[Collected data]
┌────────

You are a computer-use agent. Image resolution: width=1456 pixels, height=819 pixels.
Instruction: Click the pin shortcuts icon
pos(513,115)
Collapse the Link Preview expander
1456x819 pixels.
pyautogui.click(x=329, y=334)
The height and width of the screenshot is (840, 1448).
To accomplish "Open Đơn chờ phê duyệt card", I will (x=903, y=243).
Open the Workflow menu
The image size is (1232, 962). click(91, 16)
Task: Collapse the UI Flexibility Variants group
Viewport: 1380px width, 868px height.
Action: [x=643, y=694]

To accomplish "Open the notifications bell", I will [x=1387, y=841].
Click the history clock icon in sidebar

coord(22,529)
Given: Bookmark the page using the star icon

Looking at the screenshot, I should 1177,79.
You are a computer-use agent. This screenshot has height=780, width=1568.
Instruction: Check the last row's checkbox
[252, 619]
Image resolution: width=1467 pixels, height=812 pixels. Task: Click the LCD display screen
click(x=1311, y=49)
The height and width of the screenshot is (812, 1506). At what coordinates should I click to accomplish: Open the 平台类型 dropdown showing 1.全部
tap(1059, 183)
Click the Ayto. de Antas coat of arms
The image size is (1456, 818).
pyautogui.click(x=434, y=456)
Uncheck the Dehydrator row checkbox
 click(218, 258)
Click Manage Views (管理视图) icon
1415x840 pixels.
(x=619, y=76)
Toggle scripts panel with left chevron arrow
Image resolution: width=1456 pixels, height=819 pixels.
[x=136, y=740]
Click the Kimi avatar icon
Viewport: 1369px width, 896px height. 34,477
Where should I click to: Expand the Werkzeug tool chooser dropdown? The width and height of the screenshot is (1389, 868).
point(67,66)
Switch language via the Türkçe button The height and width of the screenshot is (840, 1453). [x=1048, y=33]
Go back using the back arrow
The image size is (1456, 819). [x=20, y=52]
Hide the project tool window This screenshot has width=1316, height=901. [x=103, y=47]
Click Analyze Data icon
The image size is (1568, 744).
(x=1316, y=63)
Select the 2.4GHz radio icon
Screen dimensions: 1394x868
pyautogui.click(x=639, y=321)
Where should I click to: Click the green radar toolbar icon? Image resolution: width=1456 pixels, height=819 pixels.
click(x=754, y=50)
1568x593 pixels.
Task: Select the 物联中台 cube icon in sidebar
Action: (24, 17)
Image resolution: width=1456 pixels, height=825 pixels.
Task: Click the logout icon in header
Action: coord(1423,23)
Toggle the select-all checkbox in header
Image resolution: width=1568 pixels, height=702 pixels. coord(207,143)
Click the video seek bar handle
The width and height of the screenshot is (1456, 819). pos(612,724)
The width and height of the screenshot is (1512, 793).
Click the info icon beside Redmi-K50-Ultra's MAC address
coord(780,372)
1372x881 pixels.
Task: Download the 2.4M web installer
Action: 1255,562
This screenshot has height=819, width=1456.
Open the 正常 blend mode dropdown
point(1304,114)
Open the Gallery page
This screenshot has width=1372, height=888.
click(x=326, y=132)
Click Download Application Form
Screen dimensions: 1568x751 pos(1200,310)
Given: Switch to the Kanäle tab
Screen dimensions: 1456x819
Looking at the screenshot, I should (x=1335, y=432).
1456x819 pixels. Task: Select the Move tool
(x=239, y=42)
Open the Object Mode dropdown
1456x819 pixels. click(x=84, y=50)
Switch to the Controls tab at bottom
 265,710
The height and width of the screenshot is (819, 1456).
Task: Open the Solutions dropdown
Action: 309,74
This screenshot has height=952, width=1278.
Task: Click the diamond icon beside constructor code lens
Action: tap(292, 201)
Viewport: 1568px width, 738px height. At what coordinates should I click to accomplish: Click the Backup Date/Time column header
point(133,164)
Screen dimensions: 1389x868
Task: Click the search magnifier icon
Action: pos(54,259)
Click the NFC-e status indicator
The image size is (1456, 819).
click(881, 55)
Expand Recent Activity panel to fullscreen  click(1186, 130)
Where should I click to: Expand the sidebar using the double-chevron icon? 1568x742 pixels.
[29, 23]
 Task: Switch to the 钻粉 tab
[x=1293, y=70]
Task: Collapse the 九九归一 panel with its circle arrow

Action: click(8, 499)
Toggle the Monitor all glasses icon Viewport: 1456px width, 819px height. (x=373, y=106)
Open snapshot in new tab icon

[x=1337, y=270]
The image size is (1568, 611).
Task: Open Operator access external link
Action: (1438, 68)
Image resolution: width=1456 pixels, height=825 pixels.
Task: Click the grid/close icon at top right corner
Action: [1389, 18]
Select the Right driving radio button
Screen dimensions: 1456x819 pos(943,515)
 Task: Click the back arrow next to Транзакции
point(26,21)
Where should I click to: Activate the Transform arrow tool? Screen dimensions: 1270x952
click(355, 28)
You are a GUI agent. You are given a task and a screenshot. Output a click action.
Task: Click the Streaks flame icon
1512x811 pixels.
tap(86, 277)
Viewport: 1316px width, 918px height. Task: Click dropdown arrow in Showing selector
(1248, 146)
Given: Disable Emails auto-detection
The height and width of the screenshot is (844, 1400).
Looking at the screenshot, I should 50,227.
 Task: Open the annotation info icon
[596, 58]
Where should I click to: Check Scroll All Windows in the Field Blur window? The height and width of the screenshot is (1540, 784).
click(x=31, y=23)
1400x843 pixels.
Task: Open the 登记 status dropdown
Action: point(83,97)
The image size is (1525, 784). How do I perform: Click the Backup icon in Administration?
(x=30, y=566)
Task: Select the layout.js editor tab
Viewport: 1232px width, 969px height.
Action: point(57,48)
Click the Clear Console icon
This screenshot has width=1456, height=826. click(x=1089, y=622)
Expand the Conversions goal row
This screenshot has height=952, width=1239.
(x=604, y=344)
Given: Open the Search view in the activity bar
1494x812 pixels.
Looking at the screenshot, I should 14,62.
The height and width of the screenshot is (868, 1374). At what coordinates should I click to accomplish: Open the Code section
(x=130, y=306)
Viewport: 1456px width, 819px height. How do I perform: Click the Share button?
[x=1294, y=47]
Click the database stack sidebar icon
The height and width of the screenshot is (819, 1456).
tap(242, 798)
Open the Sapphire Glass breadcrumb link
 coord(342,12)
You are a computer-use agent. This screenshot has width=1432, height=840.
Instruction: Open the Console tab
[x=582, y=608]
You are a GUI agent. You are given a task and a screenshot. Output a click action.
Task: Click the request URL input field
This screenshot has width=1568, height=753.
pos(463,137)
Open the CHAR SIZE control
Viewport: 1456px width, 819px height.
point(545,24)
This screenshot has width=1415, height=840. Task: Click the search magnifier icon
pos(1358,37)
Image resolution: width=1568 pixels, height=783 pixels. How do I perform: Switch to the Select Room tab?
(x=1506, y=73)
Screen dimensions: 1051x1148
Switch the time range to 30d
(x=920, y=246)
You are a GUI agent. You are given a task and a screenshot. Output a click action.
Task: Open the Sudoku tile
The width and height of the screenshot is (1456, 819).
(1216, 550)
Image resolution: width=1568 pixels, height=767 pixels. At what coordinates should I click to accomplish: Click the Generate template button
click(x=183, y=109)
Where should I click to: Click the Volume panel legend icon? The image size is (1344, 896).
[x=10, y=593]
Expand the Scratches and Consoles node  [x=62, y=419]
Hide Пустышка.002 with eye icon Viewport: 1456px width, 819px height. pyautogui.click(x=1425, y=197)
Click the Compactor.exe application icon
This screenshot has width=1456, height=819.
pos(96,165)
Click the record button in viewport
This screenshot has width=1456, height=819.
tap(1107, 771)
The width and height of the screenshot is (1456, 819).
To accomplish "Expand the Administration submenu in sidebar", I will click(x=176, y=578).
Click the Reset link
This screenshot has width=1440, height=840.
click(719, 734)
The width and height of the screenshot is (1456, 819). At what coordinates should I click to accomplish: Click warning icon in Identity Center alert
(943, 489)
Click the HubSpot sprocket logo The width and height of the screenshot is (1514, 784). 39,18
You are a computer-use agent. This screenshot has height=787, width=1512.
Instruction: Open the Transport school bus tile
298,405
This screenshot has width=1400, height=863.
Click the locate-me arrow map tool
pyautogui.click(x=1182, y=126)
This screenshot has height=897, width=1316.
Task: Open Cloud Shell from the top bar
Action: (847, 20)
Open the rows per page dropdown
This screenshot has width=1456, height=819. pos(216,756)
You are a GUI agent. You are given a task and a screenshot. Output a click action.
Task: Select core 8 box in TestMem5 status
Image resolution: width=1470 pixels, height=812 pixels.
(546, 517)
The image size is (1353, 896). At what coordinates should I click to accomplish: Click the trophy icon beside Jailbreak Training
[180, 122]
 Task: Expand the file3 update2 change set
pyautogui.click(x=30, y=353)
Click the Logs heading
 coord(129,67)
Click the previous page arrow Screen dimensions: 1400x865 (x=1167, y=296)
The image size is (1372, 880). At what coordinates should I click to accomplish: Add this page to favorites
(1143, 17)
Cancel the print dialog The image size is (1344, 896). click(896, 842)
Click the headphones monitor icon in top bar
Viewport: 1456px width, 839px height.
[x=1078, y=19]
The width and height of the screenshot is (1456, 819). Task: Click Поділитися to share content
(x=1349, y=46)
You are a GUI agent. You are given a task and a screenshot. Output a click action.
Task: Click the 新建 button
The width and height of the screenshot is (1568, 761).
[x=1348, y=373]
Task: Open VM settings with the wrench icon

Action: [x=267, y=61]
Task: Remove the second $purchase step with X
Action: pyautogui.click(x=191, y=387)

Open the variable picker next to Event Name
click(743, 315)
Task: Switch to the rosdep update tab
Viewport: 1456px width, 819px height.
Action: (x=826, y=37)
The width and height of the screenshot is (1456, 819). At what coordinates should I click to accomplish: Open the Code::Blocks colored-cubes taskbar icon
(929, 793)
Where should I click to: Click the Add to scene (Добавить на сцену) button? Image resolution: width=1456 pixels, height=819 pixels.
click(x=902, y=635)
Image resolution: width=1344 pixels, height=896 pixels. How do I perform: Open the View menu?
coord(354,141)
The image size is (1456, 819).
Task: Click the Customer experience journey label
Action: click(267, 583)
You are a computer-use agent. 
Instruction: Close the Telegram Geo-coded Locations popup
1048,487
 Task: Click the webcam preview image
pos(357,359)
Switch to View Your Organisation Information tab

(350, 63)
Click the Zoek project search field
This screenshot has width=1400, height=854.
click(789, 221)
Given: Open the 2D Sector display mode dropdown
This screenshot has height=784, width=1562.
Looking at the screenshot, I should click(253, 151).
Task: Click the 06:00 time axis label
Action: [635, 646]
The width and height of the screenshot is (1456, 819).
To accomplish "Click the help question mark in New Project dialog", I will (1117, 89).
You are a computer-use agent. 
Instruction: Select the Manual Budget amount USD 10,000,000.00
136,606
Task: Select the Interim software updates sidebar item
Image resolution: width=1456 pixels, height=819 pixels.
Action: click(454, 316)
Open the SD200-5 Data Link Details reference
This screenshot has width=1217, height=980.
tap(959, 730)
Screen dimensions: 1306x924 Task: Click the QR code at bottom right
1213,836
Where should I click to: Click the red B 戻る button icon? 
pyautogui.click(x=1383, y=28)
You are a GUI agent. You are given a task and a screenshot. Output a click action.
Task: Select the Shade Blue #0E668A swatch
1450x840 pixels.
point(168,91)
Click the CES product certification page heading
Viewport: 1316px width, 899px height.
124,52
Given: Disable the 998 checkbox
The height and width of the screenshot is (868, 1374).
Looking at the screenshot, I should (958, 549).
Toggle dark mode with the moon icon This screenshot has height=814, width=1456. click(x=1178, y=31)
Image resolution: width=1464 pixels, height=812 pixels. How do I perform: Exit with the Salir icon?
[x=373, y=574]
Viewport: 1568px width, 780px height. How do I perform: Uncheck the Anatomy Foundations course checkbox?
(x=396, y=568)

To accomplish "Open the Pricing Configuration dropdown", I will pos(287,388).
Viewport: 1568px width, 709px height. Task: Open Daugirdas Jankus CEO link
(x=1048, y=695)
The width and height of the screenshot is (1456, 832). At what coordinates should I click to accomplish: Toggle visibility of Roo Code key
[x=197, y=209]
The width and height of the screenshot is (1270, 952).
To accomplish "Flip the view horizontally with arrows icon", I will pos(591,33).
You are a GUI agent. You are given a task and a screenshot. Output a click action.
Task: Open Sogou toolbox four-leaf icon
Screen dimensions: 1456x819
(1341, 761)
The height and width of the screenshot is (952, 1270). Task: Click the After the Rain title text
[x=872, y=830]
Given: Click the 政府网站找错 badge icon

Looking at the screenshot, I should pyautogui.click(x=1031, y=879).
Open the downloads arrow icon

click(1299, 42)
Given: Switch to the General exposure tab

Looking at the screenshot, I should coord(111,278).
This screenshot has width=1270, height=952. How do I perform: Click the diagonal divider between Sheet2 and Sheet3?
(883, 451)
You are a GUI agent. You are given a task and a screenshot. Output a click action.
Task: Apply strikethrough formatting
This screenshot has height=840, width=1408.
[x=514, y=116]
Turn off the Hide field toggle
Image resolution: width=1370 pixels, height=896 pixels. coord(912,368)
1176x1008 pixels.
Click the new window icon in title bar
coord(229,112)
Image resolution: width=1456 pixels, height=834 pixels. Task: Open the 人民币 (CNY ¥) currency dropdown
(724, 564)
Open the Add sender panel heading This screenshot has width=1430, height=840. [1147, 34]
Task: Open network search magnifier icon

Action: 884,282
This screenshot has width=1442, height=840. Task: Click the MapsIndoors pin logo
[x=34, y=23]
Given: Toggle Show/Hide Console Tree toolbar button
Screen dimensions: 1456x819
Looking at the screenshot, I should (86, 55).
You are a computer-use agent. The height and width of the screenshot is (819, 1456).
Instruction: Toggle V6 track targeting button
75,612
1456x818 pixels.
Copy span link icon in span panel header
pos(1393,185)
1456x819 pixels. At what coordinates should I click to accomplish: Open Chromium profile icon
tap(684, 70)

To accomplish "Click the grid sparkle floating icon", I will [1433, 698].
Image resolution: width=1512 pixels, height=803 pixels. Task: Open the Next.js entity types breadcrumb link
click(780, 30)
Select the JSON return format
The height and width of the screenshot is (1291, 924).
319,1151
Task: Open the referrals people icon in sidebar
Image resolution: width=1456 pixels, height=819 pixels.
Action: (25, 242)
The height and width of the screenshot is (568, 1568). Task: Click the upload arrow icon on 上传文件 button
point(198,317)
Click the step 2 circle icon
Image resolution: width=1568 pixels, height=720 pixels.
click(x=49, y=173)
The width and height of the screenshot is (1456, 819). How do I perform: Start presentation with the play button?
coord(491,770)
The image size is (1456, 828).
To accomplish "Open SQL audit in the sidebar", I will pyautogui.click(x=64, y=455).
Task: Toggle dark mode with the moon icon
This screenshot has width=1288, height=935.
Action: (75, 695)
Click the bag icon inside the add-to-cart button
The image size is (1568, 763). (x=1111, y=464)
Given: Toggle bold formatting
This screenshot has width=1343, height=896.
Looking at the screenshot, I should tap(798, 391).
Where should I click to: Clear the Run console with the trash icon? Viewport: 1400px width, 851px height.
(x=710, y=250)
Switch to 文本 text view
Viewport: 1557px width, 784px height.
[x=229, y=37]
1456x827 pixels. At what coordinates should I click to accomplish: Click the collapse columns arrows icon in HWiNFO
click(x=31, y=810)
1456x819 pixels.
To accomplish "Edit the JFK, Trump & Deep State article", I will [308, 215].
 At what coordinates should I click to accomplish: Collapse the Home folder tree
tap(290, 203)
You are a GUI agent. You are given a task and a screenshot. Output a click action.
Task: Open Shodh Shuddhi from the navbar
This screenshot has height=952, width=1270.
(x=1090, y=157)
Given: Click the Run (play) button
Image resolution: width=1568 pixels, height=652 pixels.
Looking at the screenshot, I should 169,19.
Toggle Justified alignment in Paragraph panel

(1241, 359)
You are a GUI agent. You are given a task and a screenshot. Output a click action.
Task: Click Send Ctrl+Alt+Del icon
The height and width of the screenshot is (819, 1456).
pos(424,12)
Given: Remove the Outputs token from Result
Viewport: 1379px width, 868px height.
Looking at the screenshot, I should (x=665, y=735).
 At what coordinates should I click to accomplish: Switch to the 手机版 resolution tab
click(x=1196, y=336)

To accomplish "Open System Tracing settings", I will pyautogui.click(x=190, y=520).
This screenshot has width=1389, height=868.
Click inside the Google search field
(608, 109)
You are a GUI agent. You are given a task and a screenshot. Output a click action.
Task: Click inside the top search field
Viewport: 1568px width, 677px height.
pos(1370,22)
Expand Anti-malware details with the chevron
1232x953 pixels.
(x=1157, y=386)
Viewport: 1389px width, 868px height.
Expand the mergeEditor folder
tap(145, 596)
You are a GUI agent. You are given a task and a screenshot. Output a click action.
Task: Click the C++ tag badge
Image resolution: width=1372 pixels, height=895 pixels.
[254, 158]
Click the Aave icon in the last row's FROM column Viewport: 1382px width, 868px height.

└────────

**Exercise brief:**
For the data above, state only how many lines include the word "dark".

**Task result:**
2